• [YOUR INSTRUCTIONS]:
Copy, pictures aside: the lines below from the one that holds "Where should I click to: Select" through the final line of the listing, both ends included, exactly as they are and nothing else.

• [DATA RECORDS]:
....................
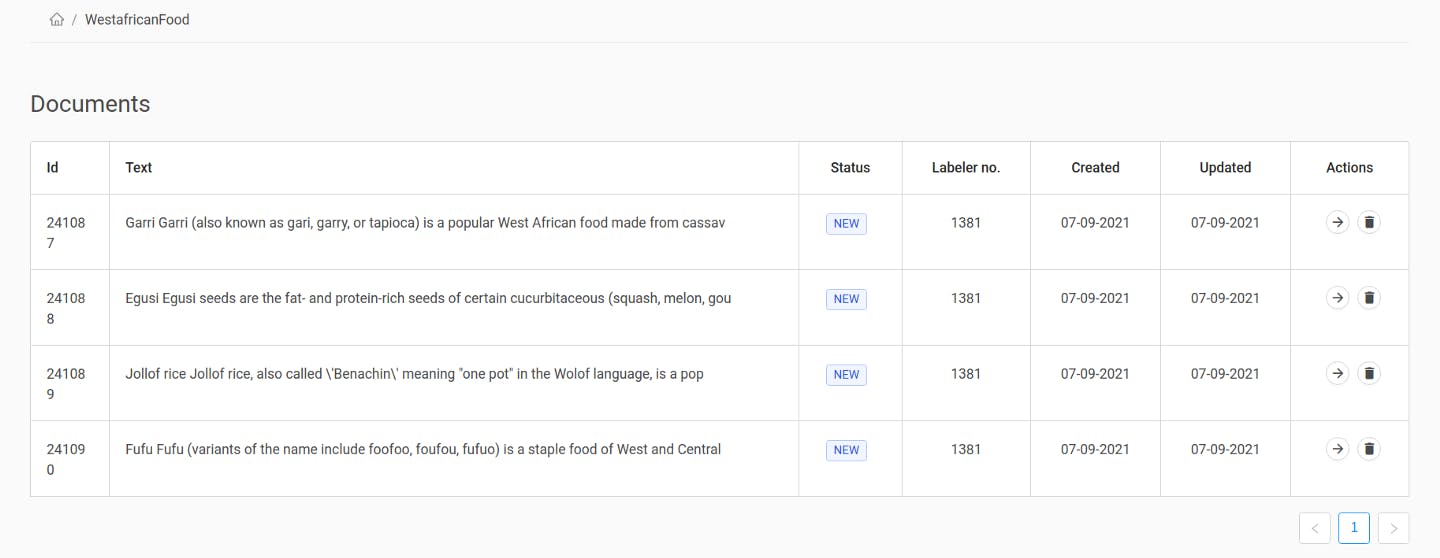The width and height of the screenshot is (1440, 558).
Task: Select page 1 in pagination
Action: pos(1354,528)
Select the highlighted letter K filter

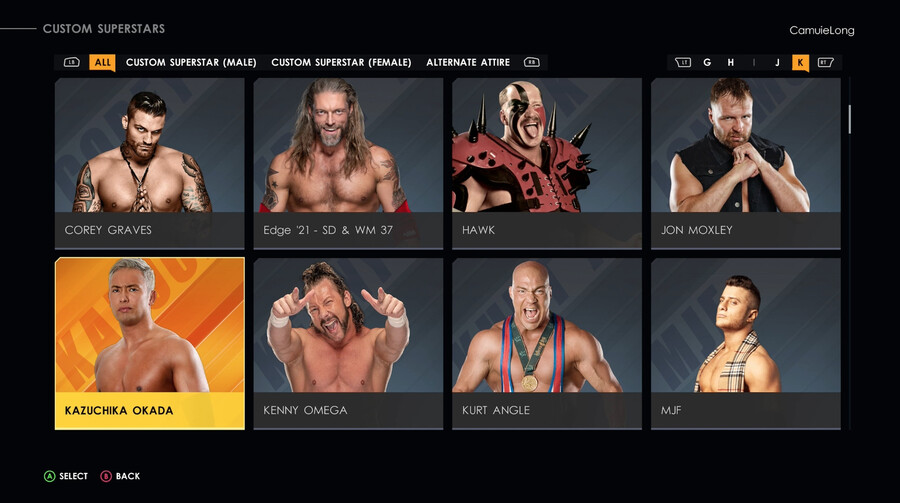[800, 62]
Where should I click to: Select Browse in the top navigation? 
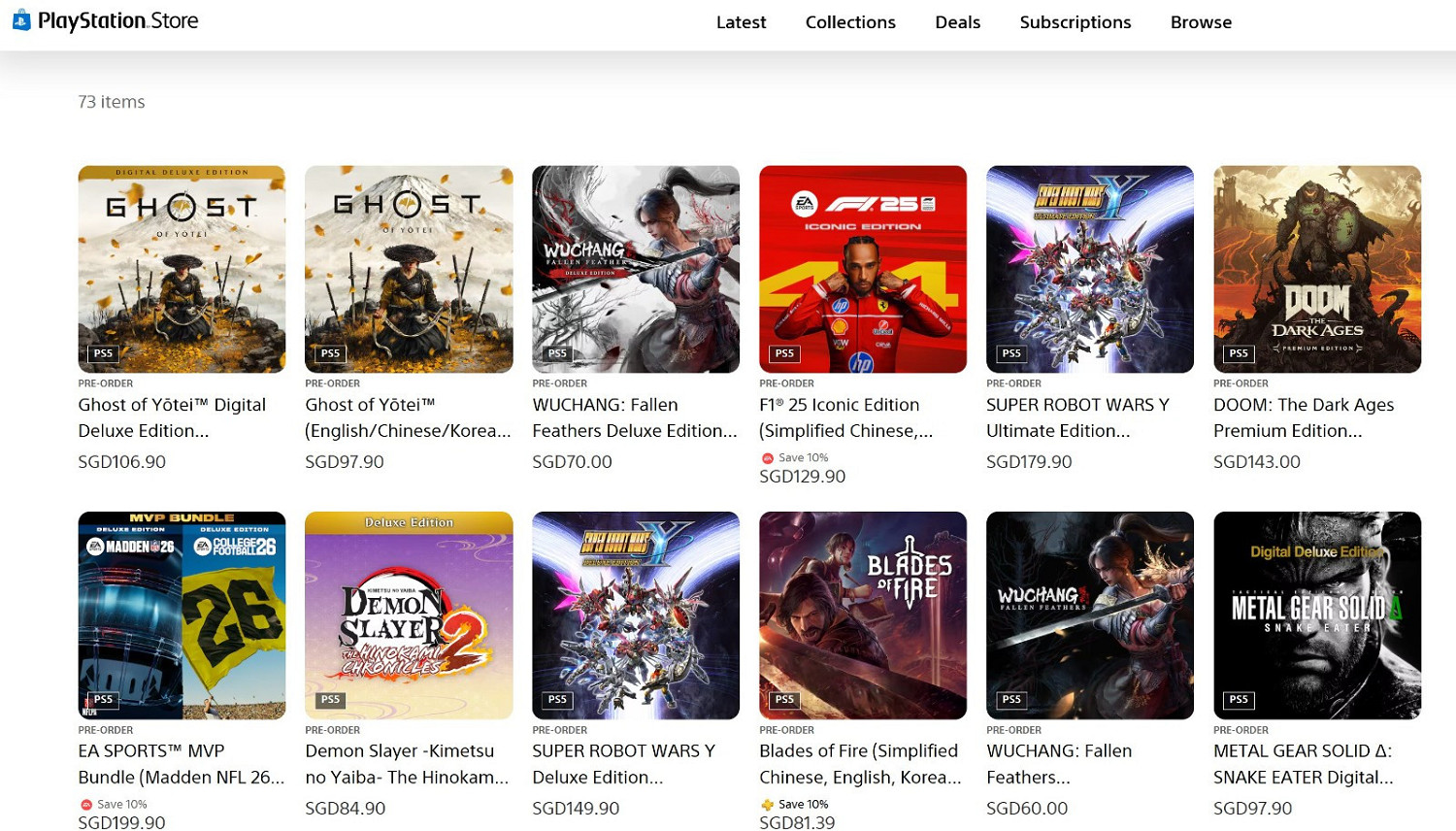coord(1201,22)
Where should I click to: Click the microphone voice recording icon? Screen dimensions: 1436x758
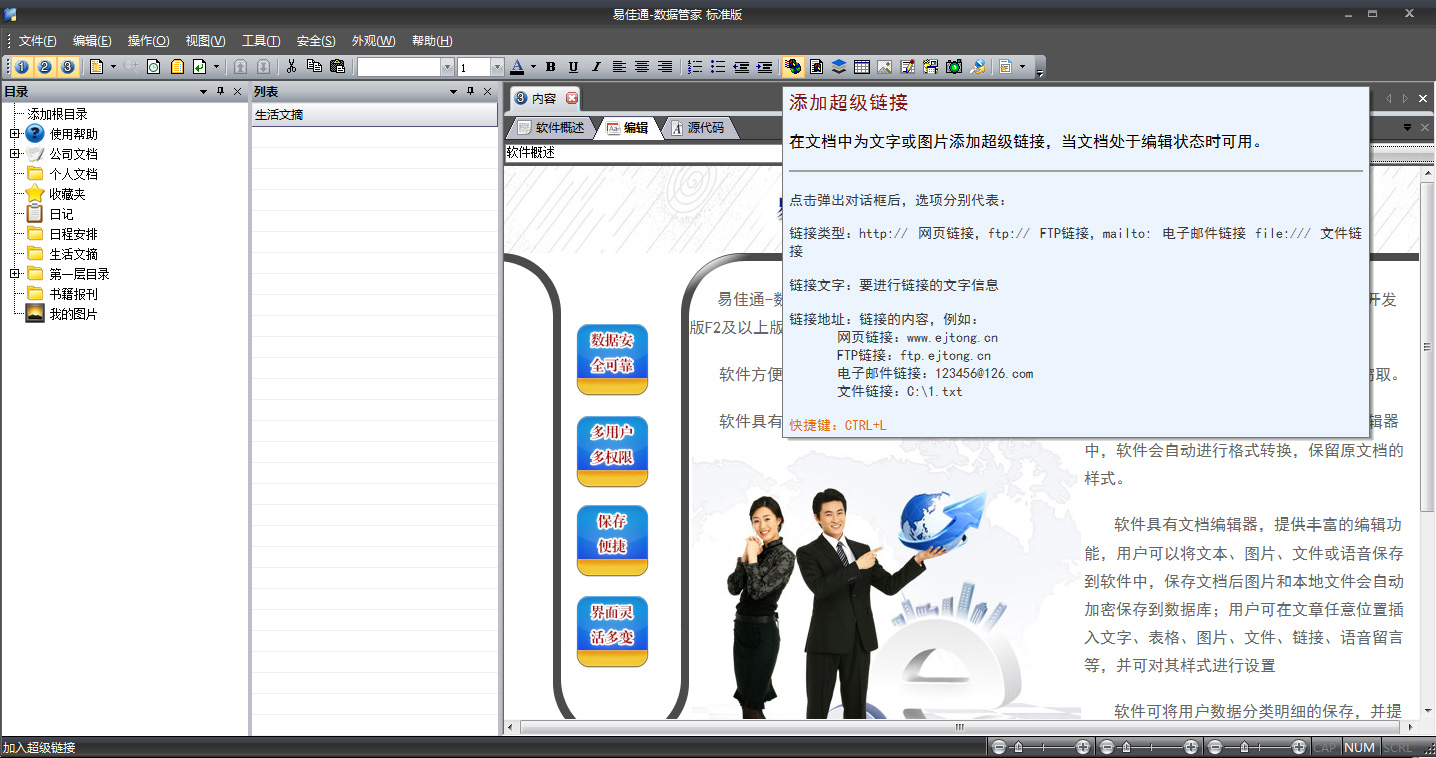(978, 67)
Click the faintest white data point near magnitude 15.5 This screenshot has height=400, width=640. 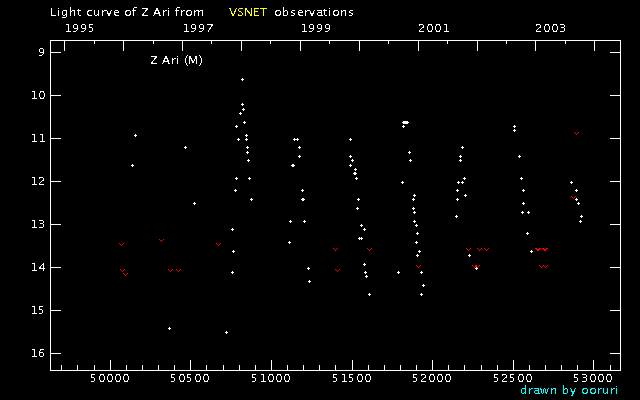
....................
• [SOLUTION TO THIS EXERCISE]:
Where should I click to: Select Browse in the top navigation? 
coord(1201,22)
Where should I click to: Click the microphone voice recording icon? Screen dimensions: 1436x758
(978, 67)
Click the faintest white data point near magnitude 15.5 This screenshot has height=400, width=640. 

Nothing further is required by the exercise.